What to do. There is a line containing "You are a GUI" in the records below. Repeat it and every line after it, exactly, through the final line, but no pictures.

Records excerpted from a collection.
----------------
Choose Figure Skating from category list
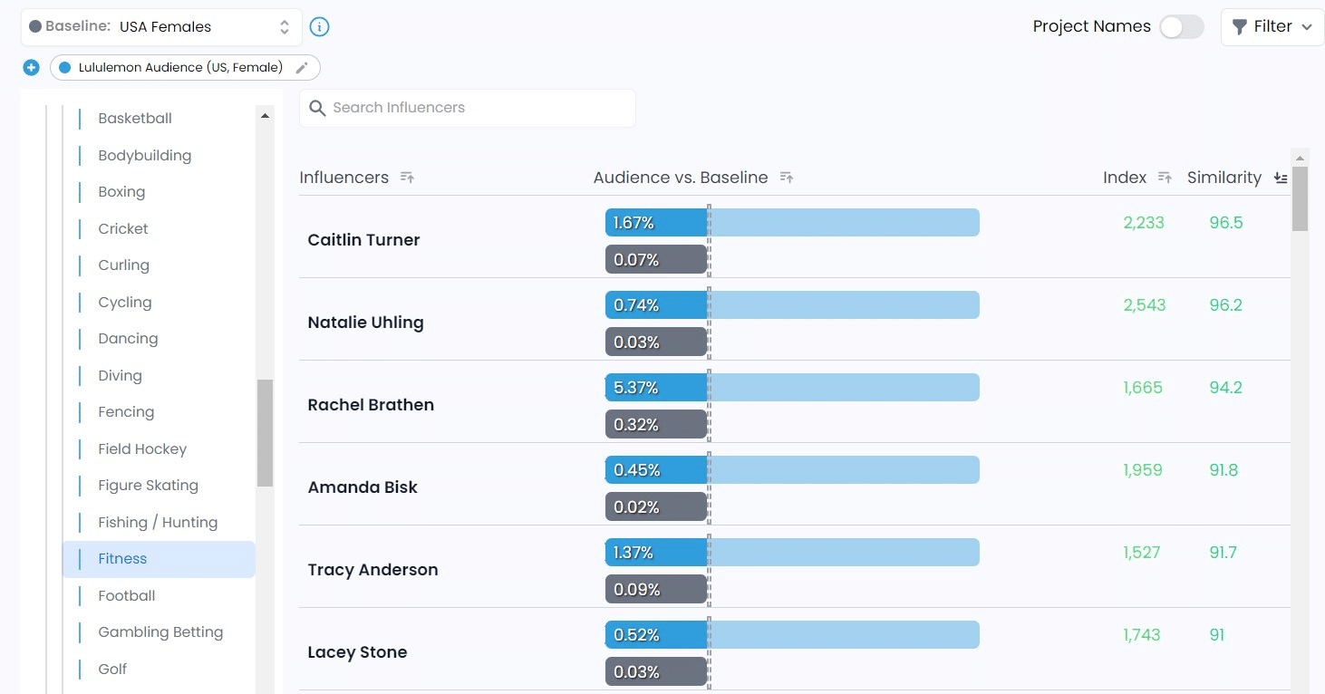This screenshot has height=694, width=1325. (148, 486)
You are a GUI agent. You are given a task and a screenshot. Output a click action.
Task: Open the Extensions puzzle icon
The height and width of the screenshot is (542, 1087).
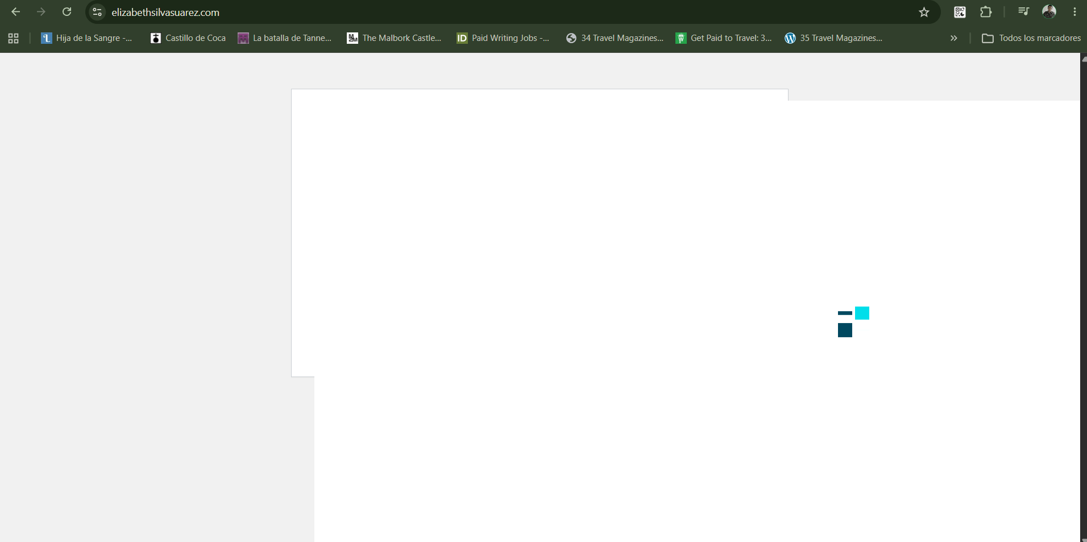(986, 12)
----------------
Solved problem.
You are a GUI agent. You are given a task and a screenshot. Output a click action.
Task: Open the Extensions puzzle icon
The height and width of the screenshot is (542, 1087).
(986, 12)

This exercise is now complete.